"La loi du marché": un film lumineux
Comment vivaient des millions de gens en 2015 ? Comment vivait Monsieur Tout-le-monde ou plutôt Monsieur De-50-ans-qui-a-perdu son emploi ? Une critique de Fernand Denis.
- Publié le 18-05-2015 à 19h21
- Mis à jour le 19-05-2015 à 09h11
Comment vivaient des millions de gens en 2015 ? Comment vivait Monsieur Tout-le-monde ou plutôt Monsieur De-50-ans-qui-a-perdu son emploi ?
Parce que son entreprise a rationalisé, délocalisé, fusionné, pris son bénéfice… Quand on se posera la question en 2115, “La loi du marché” de Stéphane Brizé (Je ne suis pas là pour être aimé) pourrait être un bon choix.
On fait la connaissance avec Thierry dans le petit bureau de son conseiller du pôle emploi.

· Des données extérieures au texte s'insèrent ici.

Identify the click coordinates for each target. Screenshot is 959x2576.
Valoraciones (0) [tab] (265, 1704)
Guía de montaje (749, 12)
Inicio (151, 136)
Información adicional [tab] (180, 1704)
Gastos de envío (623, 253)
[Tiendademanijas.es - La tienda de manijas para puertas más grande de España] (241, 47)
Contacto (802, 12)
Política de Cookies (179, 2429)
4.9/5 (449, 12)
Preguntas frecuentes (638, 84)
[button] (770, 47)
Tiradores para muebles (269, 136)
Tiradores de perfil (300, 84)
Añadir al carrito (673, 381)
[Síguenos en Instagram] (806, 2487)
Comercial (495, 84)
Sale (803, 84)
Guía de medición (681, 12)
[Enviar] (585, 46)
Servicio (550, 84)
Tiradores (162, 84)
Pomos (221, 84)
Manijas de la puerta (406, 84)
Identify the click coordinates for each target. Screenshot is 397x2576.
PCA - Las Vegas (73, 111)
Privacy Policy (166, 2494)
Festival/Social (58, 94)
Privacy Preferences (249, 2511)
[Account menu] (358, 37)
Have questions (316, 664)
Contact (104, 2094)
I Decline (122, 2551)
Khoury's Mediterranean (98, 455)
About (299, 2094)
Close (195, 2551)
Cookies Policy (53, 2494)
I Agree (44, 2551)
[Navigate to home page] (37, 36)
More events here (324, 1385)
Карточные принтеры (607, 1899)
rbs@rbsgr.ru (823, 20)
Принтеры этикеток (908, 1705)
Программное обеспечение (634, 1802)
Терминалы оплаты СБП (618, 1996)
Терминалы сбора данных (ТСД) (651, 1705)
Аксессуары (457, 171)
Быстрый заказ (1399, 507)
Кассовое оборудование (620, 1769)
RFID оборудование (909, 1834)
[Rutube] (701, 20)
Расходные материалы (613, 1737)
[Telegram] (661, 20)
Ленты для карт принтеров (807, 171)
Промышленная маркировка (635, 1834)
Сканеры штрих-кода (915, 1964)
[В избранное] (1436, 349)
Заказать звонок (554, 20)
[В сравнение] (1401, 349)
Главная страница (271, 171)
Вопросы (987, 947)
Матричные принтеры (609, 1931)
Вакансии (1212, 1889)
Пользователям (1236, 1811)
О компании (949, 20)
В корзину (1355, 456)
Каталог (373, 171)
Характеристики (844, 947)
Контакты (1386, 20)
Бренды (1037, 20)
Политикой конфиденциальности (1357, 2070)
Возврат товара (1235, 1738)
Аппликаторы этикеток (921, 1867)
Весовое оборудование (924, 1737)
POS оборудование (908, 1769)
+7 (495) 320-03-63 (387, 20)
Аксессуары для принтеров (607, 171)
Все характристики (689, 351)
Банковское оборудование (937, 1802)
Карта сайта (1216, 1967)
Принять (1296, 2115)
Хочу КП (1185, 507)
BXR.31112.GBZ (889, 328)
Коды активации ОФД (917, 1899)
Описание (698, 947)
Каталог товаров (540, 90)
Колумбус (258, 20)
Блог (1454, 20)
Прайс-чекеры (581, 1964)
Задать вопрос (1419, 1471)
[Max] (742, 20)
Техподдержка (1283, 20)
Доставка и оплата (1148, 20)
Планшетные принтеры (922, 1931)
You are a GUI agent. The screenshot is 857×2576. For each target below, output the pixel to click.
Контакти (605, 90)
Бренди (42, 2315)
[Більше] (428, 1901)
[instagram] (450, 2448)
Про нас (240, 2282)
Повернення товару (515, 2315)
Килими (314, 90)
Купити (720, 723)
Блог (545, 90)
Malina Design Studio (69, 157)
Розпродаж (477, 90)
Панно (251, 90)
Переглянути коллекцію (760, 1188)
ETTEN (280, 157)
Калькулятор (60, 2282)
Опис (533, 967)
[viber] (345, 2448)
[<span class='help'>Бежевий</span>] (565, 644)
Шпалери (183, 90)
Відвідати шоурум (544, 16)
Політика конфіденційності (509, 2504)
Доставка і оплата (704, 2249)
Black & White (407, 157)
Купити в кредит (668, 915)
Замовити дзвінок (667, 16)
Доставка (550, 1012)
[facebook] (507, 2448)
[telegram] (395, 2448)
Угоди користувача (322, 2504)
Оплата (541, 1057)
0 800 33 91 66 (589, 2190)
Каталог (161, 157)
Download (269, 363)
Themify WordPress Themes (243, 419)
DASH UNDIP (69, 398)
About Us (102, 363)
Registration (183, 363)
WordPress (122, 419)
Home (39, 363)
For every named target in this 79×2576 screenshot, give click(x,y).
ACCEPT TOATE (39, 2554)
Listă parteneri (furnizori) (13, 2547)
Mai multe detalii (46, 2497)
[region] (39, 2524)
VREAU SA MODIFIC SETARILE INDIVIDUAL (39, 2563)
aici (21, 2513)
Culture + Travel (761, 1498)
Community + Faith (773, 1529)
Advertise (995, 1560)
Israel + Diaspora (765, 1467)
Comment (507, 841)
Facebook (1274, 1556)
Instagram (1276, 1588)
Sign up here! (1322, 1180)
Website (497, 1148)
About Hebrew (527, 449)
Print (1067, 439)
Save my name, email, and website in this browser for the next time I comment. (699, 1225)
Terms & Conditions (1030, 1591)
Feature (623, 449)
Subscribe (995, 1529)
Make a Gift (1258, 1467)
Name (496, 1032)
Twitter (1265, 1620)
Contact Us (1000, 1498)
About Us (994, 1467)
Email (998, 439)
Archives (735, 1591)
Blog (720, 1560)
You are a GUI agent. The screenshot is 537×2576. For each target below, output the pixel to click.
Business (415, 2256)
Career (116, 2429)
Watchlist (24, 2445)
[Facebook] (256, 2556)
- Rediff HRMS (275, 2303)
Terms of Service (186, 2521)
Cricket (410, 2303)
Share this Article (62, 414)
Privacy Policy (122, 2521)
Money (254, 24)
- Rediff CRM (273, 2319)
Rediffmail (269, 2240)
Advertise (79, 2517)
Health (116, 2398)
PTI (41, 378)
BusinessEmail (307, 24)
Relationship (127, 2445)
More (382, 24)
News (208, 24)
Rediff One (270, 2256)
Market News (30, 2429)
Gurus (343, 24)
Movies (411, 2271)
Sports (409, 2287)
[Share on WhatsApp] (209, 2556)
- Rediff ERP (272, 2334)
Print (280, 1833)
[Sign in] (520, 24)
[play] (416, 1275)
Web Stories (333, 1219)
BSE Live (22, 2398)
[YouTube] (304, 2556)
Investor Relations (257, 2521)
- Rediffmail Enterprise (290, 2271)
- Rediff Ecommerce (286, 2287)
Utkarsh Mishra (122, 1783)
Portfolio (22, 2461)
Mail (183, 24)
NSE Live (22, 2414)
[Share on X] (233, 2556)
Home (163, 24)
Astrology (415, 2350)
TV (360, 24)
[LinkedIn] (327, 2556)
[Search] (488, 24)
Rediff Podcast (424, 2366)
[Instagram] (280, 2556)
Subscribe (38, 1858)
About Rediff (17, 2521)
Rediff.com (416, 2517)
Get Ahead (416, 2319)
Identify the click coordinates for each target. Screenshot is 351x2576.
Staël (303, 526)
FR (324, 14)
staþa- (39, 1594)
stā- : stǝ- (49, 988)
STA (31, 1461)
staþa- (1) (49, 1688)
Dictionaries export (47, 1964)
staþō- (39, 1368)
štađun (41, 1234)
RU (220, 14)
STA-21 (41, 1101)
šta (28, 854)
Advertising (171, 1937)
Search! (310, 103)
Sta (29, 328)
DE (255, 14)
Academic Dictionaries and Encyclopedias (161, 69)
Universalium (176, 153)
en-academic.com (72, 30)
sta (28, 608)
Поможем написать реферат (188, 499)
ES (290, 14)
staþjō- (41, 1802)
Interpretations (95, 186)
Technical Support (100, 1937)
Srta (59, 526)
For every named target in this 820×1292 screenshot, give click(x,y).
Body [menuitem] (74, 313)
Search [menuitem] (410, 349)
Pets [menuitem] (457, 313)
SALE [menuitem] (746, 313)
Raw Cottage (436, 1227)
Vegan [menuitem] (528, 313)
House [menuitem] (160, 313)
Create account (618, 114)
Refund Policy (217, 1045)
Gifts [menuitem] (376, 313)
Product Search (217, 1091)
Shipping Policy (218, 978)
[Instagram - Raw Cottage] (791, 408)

Il a suivi une formation de grutier mais personne ne veut l’engager car il n’avait jamais travaillé sur un chantier, comme 14 des 15 participants du stage. Des mois à apprendre un métier, des mois à envoyer des CV, des mois à se présenter à des entretiens, pour comprendre que cela mène à rien. Thierry reste calme. C’est un type paisible, flexible, conciliant, bon père de famille. On va suivre son parcours en une vingtaine de scènes, d’étapes : entretien d’embauche par Skype, évaluation collective, repas du soir en famille, contacts avec la banque, pour en arriver au boulot : agent de sécurité dans une grande surface.
Au fil des séquences, toutes terriblement banales pour des millions de gens, Stéphane Brizé fait apparaître cette loi du marché. Sa force, celle d’exiger la flexibilité, un salaire au rabais car la demande est supérieure à l’offre. Ses goûts, celui d’humilier et des profils formatés. Ses objectifs, non son objectif : le profit, un employé de banque n’est pas là pour conseiller un client mais lui vendre n’importe quel produit. Elle est sans pitié et Thierry va en faire l’expérience quotidienne, son rôle étant de repérer les voleurs
Jusqu’où l’homme peut accepter de nier son humanité, s’écraser pour satisfaire la loi du marché ? Sans discours, sans dramatisation, sans fiction — si ce n’est Vincent Lindon entouré de non professionnels dans leur propre rôle —; Stéphane Brizé réussit un film lumineux tant il éclaire notre époque en nous mettant la lampe de poche dans la main. L’adéquation parfaite du sujet avec sa mise en scène ne devrait pas échapper au jury.